Haplotype-specific sequence assembly and breakpoint identification of the 22q11.2 deletion

We have developed a generally applicable method based on CRISPR/Cas9-targeted ultra-long read sequencing (CTLR-Seq) to completely and haplotype-specifically resolve, at base-pair resolution, large, complex, and highly repetitive genomic regions that had been previously impenetrable to next-generation sequencing analysis such as large segmental duplication (SegDup) regions and their associated genome rearrangements that stretch hundreds of kilobases. Our method combines in vitro Cas9-mediated cutting of the genome and pulse-field gel electrophoresis to haplotype-specifically isolate intact large (100-2000 kb) target regions that encompass previously unresolvable genomic sequences. These target fragments are then sequenced (amplification-free) with up to 200x on-target coverage using nanopore sequencing, allowing for the complete assembly of the complex genomic regions of interest at single base-pair resolution.

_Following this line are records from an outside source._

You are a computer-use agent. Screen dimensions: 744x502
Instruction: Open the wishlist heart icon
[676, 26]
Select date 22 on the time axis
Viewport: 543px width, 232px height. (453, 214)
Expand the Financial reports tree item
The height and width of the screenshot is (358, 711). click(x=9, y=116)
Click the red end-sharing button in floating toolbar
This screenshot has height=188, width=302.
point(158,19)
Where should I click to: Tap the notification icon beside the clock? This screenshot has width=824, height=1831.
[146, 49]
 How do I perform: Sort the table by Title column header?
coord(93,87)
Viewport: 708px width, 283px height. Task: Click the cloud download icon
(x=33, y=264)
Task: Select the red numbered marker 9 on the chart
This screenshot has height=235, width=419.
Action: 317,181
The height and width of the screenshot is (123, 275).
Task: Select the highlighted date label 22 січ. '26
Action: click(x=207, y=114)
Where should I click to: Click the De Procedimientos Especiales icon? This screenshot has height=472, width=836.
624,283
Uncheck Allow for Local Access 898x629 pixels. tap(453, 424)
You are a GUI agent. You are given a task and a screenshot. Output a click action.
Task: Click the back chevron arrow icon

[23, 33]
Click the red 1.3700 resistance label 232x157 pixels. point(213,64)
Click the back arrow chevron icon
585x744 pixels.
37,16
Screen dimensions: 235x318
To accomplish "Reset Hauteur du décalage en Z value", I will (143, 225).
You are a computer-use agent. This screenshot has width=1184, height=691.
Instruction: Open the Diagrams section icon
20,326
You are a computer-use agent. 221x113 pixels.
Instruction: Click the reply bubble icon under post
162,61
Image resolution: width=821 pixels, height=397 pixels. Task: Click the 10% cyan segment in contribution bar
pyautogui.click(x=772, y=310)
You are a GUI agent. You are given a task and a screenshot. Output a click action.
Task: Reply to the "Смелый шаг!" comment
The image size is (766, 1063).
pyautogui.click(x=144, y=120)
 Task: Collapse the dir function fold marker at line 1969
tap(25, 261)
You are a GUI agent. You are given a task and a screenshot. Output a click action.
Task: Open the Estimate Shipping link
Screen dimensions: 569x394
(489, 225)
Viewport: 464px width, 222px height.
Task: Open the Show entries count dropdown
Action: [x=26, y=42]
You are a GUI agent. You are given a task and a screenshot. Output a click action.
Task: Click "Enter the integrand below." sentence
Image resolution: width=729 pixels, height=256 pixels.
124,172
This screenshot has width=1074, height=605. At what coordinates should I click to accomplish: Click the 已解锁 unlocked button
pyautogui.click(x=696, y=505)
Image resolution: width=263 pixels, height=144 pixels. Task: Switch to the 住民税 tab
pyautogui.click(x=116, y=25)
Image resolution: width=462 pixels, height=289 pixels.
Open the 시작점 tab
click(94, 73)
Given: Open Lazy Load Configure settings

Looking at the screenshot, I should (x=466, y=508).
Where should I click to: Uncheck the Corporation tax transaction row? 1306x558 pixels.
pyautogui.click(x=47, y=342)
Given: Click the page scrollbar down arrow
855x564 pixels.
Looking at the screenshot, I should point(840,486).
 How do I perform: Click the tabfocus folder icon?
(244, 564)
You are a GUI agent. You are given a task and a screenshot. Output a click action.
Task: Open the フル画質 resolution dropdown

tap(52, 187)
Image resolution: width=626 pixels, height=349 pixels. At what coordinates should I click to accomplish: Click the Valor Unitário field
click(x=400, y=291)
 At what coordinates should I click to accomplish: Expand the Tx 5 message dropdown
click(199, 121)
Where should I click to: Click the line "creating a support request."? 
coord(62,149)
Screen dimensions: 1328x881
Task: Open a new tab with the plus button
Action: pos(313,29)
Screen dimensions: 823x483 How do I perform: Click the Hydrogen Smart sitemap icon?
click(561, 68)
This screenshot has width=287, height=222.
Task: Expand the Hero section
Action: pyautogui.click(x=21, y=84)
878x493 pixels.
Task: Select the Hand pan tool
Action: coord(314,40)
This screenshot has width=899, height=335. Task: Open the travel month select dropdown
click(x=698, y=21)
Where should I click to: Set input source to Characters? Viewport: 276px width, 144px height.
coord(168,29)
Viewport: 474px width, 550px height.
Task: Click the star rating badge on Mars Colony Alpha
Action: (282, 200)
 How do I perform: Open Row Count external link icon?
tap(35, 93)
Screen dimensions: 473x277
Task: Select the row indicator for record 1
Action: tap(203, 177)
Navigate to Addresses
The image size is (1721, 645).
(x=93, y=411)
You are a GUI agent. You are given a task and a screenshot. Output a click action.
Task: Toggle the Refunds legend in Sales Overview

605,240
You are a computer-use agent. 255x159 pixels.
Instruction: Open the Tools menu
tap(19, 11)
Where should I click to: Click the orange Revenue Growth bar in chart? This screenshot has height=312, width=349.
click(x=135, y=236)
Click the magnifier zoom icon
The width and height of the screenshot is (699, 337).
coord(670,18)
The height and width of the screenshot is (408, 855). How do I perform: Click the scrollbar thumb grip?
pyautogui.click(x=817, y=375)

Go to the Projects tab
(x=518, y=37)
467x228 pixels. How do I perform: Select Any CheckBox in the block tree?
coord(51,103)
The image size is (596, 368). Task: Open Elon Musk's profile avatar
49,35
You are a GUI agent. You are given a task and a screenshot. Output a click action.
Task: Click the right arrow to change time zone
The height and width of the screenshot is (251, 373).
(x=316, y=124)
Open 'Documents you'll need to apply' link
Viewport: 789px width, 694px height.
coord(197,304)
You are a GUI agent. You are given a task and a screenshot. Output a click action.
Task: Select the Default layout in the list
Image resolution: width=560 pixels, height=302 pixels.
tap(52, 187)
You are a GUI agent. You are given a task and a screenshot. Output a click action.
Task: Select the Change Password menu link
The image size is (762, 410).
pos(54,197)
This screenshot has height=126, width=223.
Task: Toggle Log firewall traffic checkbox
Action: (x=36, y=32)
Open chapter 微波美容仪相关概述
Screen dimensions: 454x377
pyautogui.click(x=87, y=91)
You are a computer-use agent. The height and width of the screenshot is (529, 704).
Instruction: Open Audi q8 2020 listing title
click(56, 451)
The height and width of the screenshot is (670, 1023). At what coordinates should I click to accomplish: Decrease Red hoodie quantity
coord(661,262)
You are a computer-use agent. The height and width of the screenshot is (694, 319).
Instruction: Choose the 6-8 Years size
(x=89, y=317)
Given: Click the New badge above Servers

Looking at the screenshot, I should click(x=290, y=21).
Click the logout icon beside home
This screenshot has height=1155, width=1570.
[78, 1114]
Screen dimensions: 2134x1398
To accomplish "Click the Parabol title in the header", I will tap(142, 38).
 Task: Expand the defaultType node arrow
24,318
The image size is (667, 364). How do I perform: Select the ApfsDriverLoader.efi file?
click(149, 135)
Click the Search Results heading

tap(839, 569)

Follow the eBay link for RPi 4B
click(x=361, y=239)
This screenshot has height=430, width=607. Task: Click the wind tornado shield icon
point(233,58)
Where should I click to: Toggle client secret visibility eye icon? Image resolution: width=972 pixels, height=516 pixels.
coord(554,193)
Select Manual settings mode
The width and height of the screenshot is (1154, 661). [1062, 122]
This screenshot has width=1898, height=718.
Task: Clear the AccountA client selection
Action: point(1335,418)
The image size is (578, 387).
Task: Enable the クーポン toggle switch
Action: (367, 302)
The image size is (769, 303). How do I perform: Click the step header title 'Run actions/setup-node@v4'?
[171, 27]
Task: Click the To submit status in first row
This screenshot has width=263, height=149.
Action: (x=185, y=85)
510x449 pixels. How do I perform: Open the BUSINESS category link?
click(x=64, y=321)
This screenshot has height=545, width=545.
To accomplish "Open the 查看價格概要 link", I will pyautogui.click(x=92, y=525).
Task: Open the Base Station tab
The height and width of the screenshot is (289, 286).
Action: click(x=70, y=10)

We applied CTLR-Seq to resolve the exact sequence of segmental duplication-mediated rearrangements that constitute the boundary regions of the 22q11.2 deletion CNV. We then perform de novo assembly to resolve, for the first time, at single base-pair resolution, the sequence rearrangements of the 22q11.2 CNVs, and mapped, also for the first time, the exact locations of the breakpoint locations.